(no title)
tbalsam | 10 months ago
You don't need RL remotely for this usecase. Image resolution pyramids are pretty normal tho and handling them well/efficiently is the big thing. Using RL for this would be like trying to use graphene to make a computer screen because it's new and flashy and everyone's talking about it. RL is inherently very sample inefficient, and is there to approximate when you don't have certain defined informative components, which we do have in computer vision in spades. Crossentropy losses (and the like) are (generally, IME/IMO) what RL losses try to approximate, only on a much larger (and more poorly-defined) scale.
Please mark speculation as such -- I've seen people see confident statements like this and spend a lot of time/manhours on it (because it seems plausible). It is not a bad idea from a creativity standpoint, but practically is most certainly not the way to go about it.

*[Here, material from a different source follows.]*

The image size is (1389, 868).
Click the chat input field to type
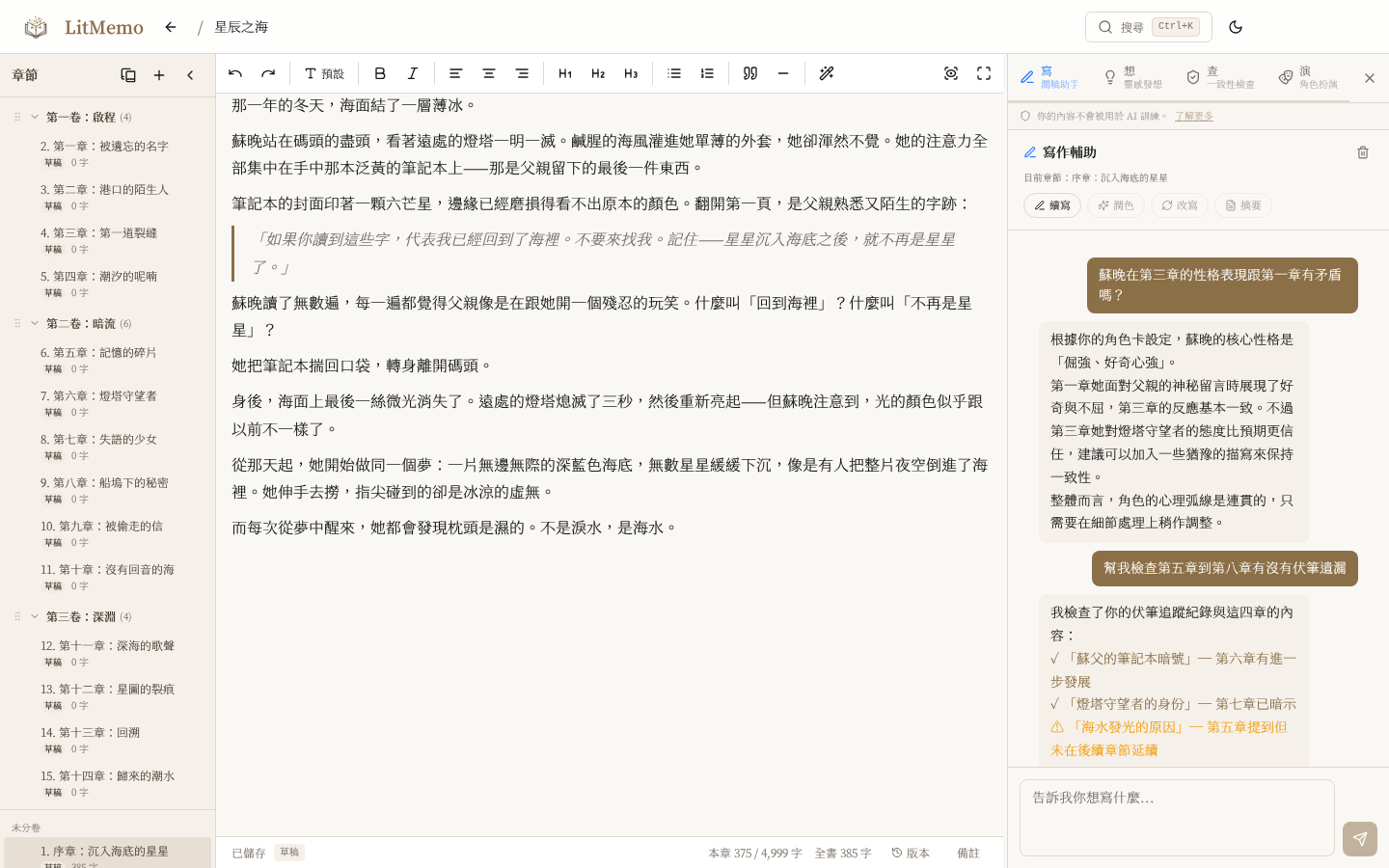coord(1177,818)
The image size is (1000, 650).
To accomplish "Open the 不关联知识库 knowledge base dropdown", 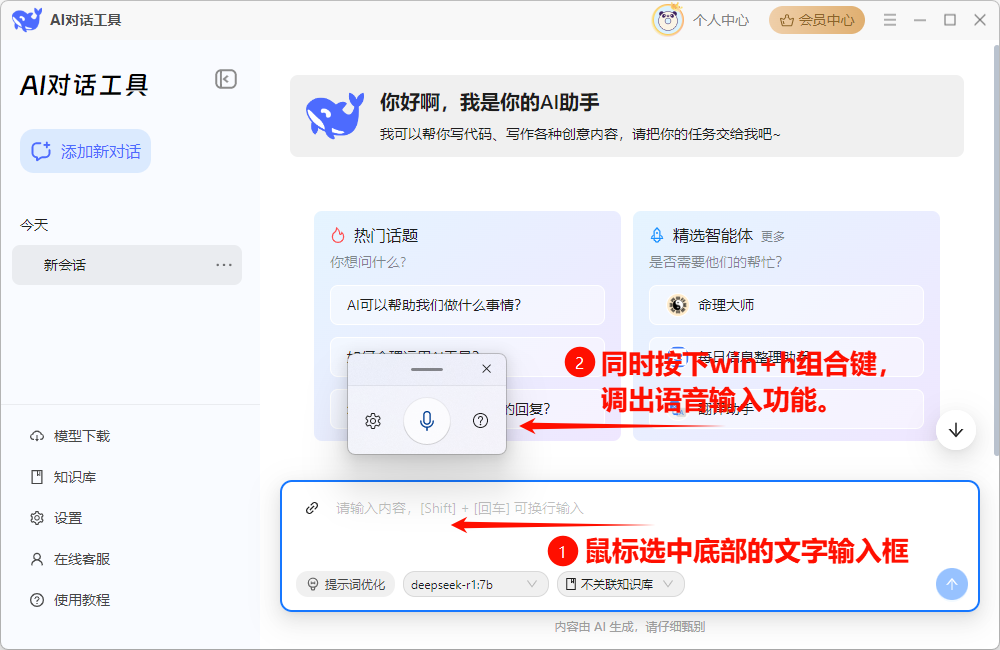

(That being said, you can try for dynamic sparsity stuff, it has some painful tradeoffs that generally don't scale but no way in Illinois do you need RL for that)
hedgehog|10 months ago
tbalsam|10 months ago
Modern SSD/YOLO-style detectors use efficient feature pyramids, you need that to know where to propose where things are in the image.
This sounds a lot like going back to the old school object detection techniques which end up being more inefficient in general, generally very compute inefficient.